* _Your objective_
Look through the data below for the line with "Dr L Ovenden is Retiring (194, 1985)", and transcribe it exactly together with each line after it up to and including the line with "Heatwave: how to". Give nothing else.

* _Supplied data_
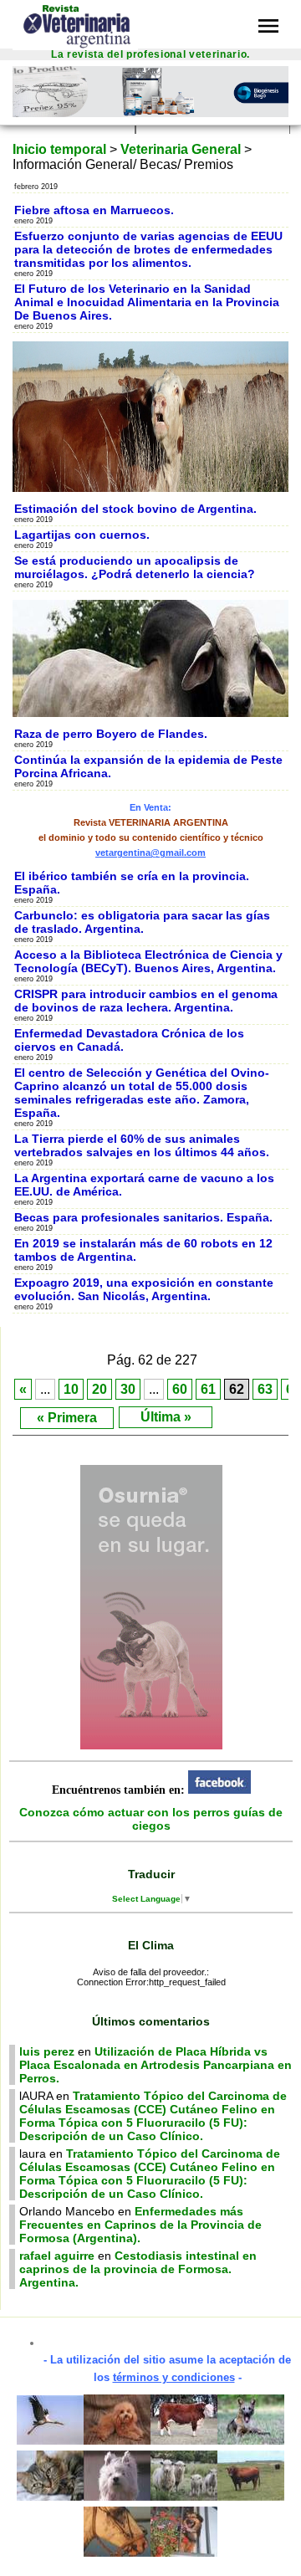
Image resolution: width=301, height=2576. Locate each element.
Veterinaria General (180, 149)
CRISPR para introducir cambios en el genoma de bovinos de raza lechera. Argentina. (146, 1000)
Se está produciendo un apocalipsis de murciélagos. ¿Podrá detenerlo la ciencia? (134, 567)
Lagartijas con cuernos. (82, 534)
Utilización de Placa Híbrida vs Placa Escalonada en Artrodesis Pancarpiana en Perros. (155, 2065)
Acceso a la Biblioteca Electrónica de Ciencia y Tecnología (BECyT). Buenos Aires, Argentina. (148, 961)
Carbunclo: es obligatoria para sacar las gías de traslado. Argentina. (142, 922)
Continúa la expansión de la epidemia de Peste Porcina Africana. (148, 766)
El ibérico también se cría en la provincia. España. (131, 882)
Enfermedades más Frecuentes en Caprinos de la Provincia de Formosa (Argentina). (140, 2225)
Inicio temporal (59, 149)
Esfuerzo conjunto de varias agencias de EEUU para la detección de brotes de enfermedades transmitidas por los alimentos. (148, 249)
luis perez (46, 2051)
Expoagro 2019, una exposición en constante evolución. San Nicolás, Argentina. (143, 1289)
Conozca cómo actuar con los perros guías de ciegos (151, 1818)
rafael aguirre (56, 2255)
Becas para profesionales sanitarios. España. (143, 1217)
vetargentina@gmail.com (150, 853)
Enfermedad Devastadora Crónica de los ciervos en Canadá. (129, 1040)
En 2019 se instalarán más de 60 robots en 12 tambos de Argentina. (143, 1250)
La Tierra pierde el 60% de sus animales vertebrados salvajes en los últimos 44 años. (141, 1145)
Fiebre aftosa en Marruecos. (94, 210)
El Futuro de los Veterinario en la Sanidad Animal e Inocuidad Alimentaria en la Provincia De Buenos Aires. (146, 302)
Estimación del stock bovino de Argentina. (135, 508)
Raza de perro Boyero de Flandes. (110, 733)
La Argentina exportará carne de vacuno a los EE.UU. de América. (144, 1184)
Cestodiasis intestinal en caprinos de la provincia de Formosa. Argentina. (138, 2269)
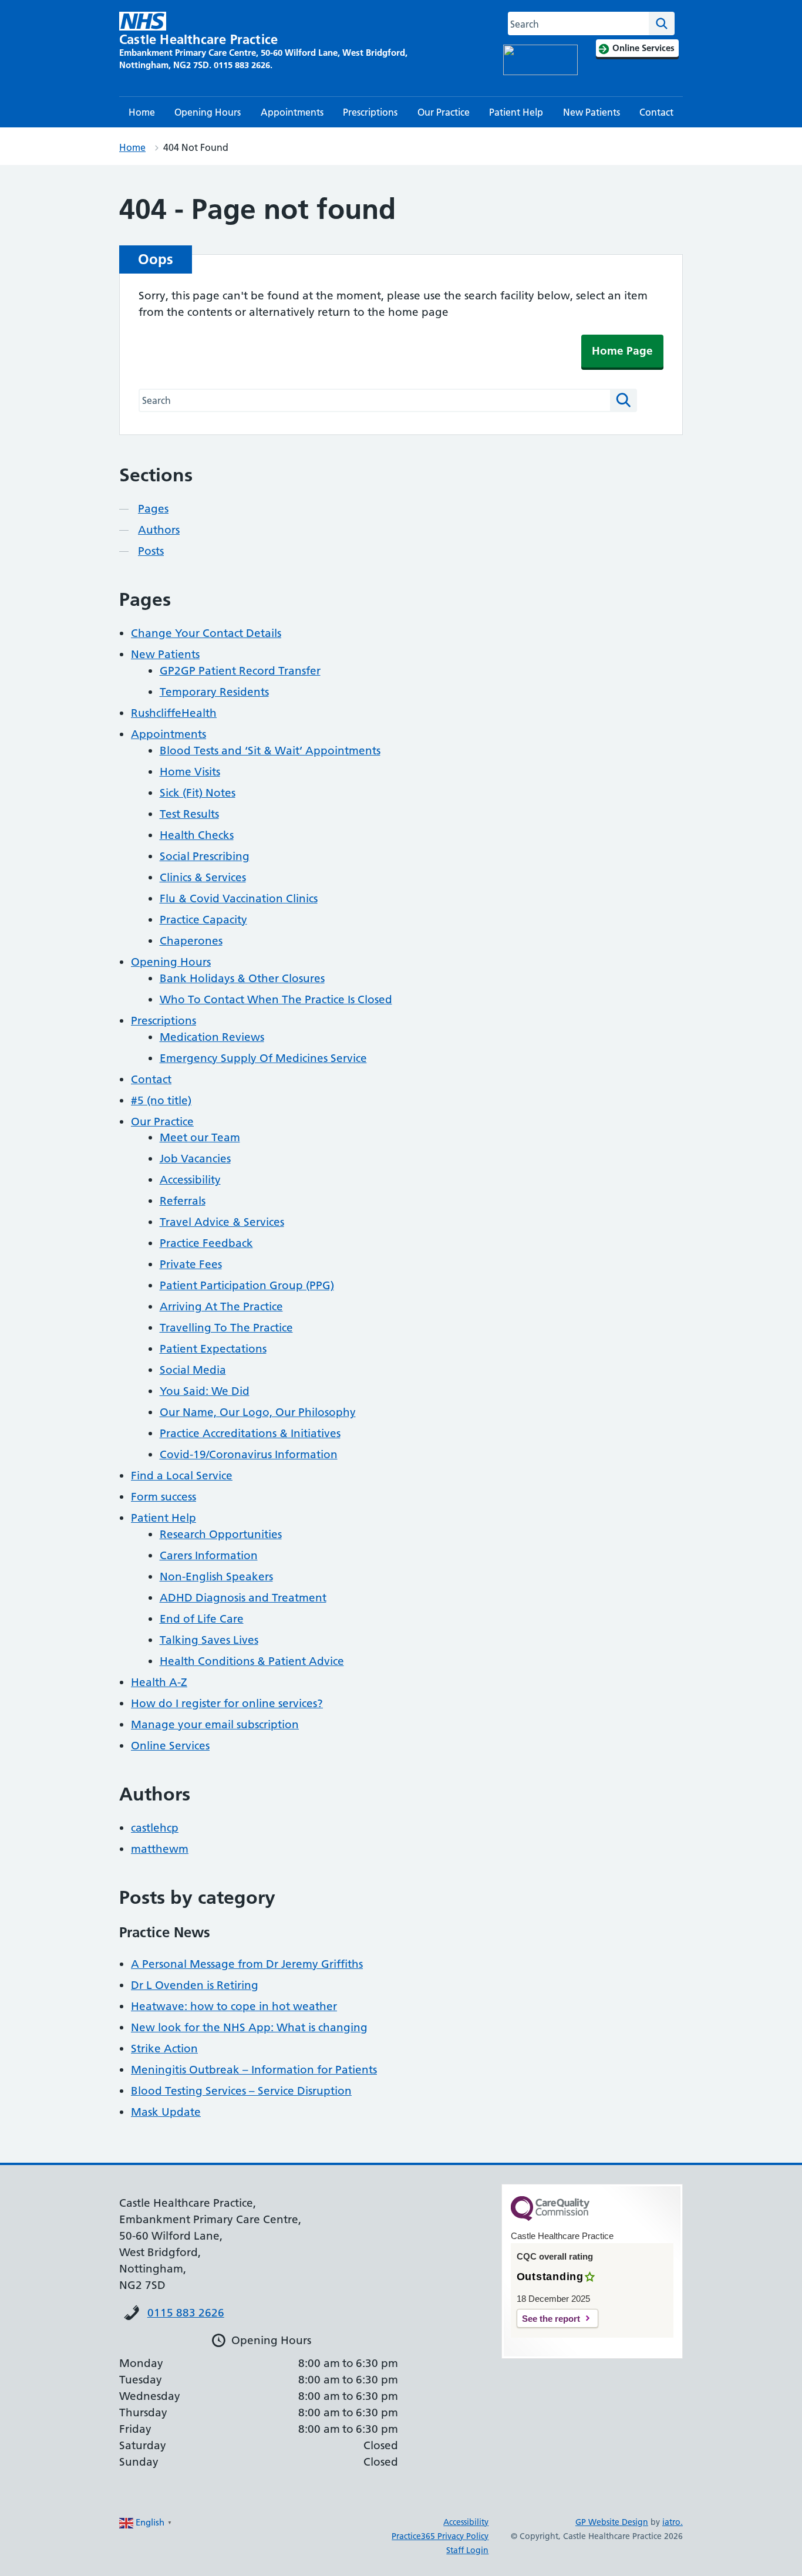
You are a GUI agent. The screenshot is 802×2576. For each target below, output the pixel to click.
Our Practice (443, 112)
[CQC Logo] (550, 2218)
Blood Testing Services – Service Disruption (241, 2091)
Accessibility (190, 1179)
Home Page (622, 351)
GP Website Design (611, 2522)
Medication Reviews (212, 1037)
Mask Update (166, 2112)
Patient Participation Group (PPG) (247, 1285)
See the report (551, 2319)
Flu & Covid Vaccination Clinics (239, 898)
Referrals (182, 1201)
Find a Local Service (181, 1475)
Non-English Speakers (216, 1576)
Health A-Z (159, 1682)
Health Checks (197, 835)
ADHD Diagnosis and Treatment (243, 1597)
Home (142, 112)
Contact (656, 112)
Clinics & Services (203, 877)
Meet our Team (200, 1137)
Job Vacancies (195, 1158)
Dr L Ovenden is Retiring (194, 1985)
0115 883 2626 (185, 2312)
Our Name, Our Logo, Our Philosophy (258, 1412)
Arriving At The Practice (221, 1306)
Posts (151, 551)
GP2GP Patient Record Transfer (240, 670)
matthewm (159, 1849)
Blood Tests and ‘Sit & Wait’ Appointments (270, 750)
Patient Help (516, 112)
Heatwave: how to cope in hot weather (234, 2006)
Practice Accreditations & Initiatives (250, 1433)
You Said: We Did (205, 1391)
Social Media (193, 1370)
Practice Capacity (203, 919)
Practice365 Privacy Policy (440, 2536)
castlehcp (154, 1828)
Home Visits (190, 771)
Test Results (189, 814)
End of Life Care (202, 1619)
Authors (159, 530)
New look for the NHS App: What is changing (249, 2027)
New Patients (591, 112)
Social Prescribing (205, 856)
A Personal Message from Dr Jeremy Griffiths (247, 1964)
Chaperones (191, 941)
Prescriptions (370, 112)
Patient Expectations (213, 1349)
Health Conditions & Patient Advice (252, 1661)
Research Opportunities (221, 1534)
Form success (163, 1496)
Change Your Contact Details (206, 633)
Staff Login (467, 2550)
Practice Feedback (206, 1243)
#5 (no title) (161, 1100)
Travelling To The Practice (226, 1327)
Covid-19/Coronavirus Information (249, 1454)
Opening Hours (207, 112)
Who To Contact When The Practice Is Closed (276, 999)
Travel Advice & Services (222, 1222)
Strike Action (164, 2048)
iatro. (672, 2522)
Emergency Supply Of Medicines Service (263, 1058)
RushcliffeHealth (174, 713)
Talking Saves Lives (209, 1640)
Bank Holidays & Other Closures (242, 978)
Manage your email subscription (215, 1724)
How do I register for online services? (227, 1703)
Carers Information (209, 1555)
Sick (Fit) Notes (197, 793)
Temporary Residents (214, 692)
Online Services (170, 1745)
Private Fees (191, 1264)
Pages (153, 508)
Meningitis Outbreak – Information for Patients (254, 2069)
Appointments (292, 112)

* _Written solution_
Dr L Ovenden is Retiring (194, 1985)
0115 883 2626 (185, 2312)
Our Name, Our Logo, Our Philosophy (258, 1412)
Arriving At The Practice (221, 1306)
Posts (151, 551)
GP2GP Patient Record Transfer (240, 670)
matthewm (159, 1849)
Blood Tests and ‘Sit & Wait’ Appointments (270, 750)
Patient Help (516, 112)
Heatwave: how to cope in hot weather (234, 2006)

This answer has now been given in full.